First Buddhist Women: Poems and Stories of Awakening

Richard Seltzer
3 min readJul 31, 2022

Review of the book by Susan Murcott (translation of The Therigatha, with commentary)

It is difficult for me to understand and empathize with the basic teachings of Buddhism. I cannot imagine rejecting the goals I take for granted, what motivates me to get up in the morning. Why would anyone strive for nothingness?

But having read these poems (composed around 600 BC and first written down hundreds of years later) together with the commentary, I see the beliefs not as philosophical statements, but rather as a reaction to the human condition, to pain and suffering. It’s not a question of “what is truth?” but rather “how could this belief change how I live and hence reduce my pain?”

Many of the women who wrote these poems turned to Buddhism because they needed a release from suffering, typically from grief at the death of loved ones. Others were in reaction to near-death experiences or to the realization that their bodies would inevitably decay and return to dust — the impermanence of all that lives.

Their chosen religion did not console them with promises that they would join their loved ones again an afterlife. Rather, they sought to be “free of desire and its chains.” As Wordsworth put it,

“The world is too much with us late and soon,
Getting and spending we lay waste our powers …”

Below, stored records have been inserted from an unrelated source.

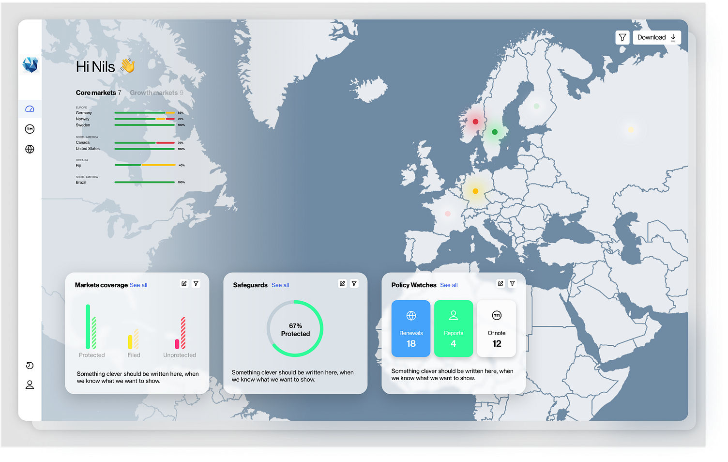The height and width of the screenshot is (462, 728).
Task: Open See all on Markets coverage
Action: click(x=138, y=285)
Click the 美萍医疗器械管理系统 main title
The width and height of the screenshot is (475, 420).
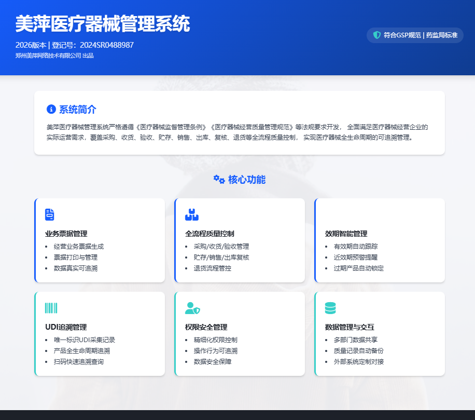pyautogui.click(x=103, y=24)
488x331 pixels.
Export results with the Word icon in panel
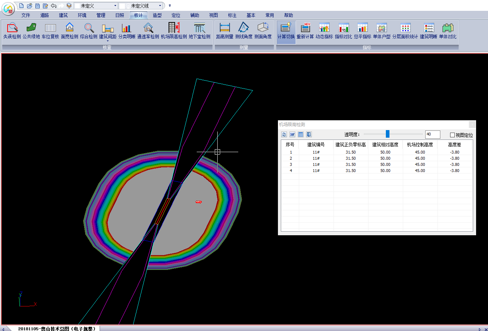click(292, 134)

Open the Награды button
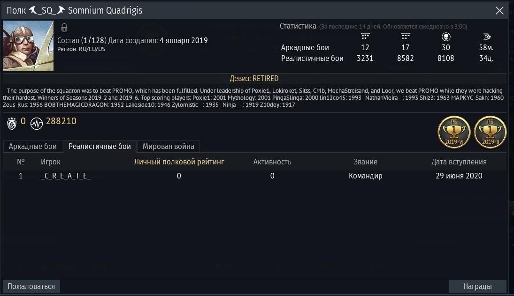tap(477, 286)
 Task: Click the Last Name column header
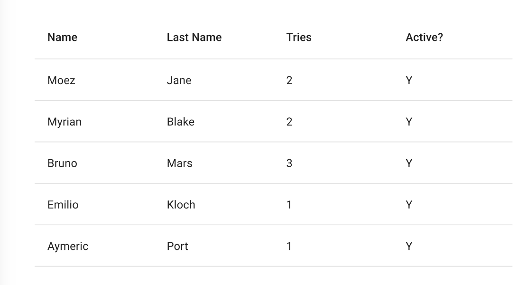(194, 38)
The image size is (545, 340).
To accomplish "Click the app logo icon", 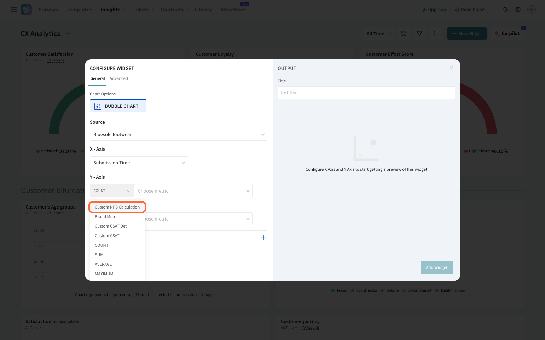I will [x=26, y=10].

They also did not want reincarnation, as if life were a videogame and when you die you automatically come back in another body, over and over again. They believed that was what normally happened but wanted that cycle to end for them.

The poems and the commentary in this book make me think of Buddhism as a remedy for grief and suffering, rather than as a statement about the nature of reality. They help me emotionally connect with those women, to empathize with what they suffered and how they coped.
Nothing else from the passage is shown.